Mentre lui cerca di riprendersi, io, Andrea e Marco facciamo un giro su altri due rollercoaster, molto belli davvero. L’ultimo, chiamato Mantis, ha la particolarità che si sta in piedi. Quando scendiamo siamo strafatti di adrenalina e corriamo tutti insieme a metterci in fila per il mitico Top Thrill Dragster.

Questo mostro di tubi d’acciaio e pistoni pneumatici è la seconda montagna russa più alta del mondo, infatti la sommità è a 128 metri. Mira a far rivivere l’esperienza di accelerazione di un dragster, in scala ridotta ovviamente, ma comunque dà una botta: 0-120 mph (192 km/h) in 4 seconi! Ogni vagone può contare sulla spinta di 10 mila cavalli. Praticamente parti a razzo, in un niente vieni proiettato verso il cielo, raggiungi una quota spaventosa, fai appena in tempo a raggiungere il cucuzzolo e poi giù, coli a picco verso il suolo. Il giro dura circa 20 secondi in totale, dal semaforo verde alla frenata.
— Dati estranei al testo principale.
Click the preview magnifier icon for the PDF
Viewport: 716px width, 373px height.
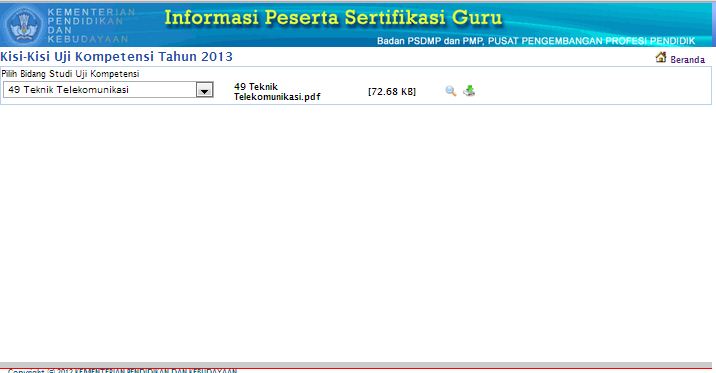coord(451,91)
Per arrivare al nostro turno ci mettiamo almeno 1 ora e mezza. Intanto l’adrenalina delle giostre di prima è già smontata e siamo intenti a difenderci dagli sciami di moscerini che nel frattempo hanno invaso la zona. Arrivati in prossimità della piattaforma per salire ai vagoni, l’attrazione subisce uno stop: problema tecnico non meglio specificato. Aspettiamo. Aspettiamo. Ancora. Ok, riparte. Ansia per i primi giri, sembra che ce la facciano al pelo a superare la salita.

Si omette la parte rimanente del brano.